When using Netdata Parents, all the functions of a Netdata Agent (except data collection) can be delegated to Parents to offload production systems.

The core of Netdata is developed in C. We have our own libnetdata, that provides:

  • DICTIONARY A high-performance algorithm to maintain both indexed and ordered pools of structures Netdata needs. It uses JudyHS arrays for indexing, although it is modular: any hashtable or tree can be integrated into it. Despite being in C, dictionaries follow object-oriented programming principles, so there are constructors, destructors, automatic memory management, garbage collection, and more. For more see here.

  • ARAL ARray ALlocator (ARAL) is used to minimize the system allocations made by Netdata. ARAL is optimized for peak performance when multi-threaded. It also allows all structures that use it to be allocated in memory-mapped files (shared memory) instead of RAM. For more see here.

  • PROCFILE A high-performance /proc (but also any) file parser and text tokenizer. It achieves its performance by keeping files open and adjustings its buffers to read the entire file in one call (which is also required by the Linux kernel). For more see here.

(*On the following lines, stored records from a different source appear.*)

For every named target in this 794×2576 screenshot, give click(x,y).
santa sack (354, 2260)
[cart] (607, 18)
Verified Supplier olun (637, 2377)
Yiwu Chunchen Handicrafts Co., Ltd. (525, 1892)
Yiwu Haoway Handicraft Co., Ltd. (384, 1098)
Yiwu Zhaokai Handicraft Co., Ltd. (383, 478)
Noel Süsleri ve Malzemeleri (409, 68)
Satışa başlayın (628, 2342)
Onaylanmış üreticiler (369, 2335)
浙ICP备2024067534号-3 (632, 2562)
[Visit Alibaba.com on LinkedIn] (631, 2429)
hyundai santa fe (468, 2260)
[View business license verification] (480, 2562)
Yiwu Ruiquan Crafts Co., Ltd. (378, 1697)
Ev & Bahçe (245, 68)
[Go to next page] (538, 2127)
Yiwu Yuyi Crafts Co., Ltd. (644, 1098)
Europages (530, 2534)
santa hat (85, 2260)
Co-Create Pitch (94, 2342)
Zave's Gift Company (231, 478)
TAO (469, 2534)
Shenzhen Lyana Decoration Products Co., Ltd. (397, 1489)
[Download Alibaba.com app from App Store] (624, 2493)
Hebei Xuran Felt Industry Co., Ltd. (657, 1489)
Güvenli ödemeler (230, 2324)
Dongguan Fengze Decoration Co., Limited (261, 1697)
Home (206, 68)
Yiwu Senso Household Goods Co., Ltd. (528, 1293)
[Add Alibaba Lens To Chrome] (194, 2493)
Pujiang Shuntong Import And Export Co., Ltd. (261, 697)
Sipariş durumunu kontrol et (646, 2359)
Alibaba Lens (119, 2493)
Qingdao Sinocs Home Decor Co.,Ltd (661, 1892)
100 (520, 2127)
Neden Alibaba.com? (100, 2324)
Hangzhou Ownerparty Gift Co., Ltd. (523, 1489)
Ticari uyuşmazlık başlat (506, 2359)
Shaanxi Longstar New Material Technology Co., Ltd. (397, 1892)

  • STRING A string internet mechanism, for string deduplication and indexing (using JudyHS arrays), optimized for multi-threaded usage. For more see here.

  • ARL Adaptive Resortable List (ARL), is a very fast list iterator, that keeps the expected items on the list in the same order they are found in input list. So, the first iteration is somewhat slower, but all the following iterations are perfectly aligned for best performance. For more see here.

  • BUFFER A flexible text buffer management system that allows Netdata to automatically handle dynamically sized text buffer allocations. The same mechanism is used for generating consistent JSON output by the Netdata APIs. For more see here.

  • SPINLOCK Like POSIX MUTEX and RWLOCK but a lot faster, based on atomic operations, with significantly smaller memory impact, while being portable.

  • PGC A caching layer that can be used to cache any kind of time-related data, with automatic indexing (based on a tree of JudyL arrays), memory management, evictions, flushing, pressure management. This is extensively used in dbengine. For more see here.

The above, and many more, allow Netdata developers to work on the application fast and with confidence. Most of the business logic in Netdata is a work of mixing the above.

Netdata data collection plugins can be developed in any language. Most of our application collectors though are developed in Go.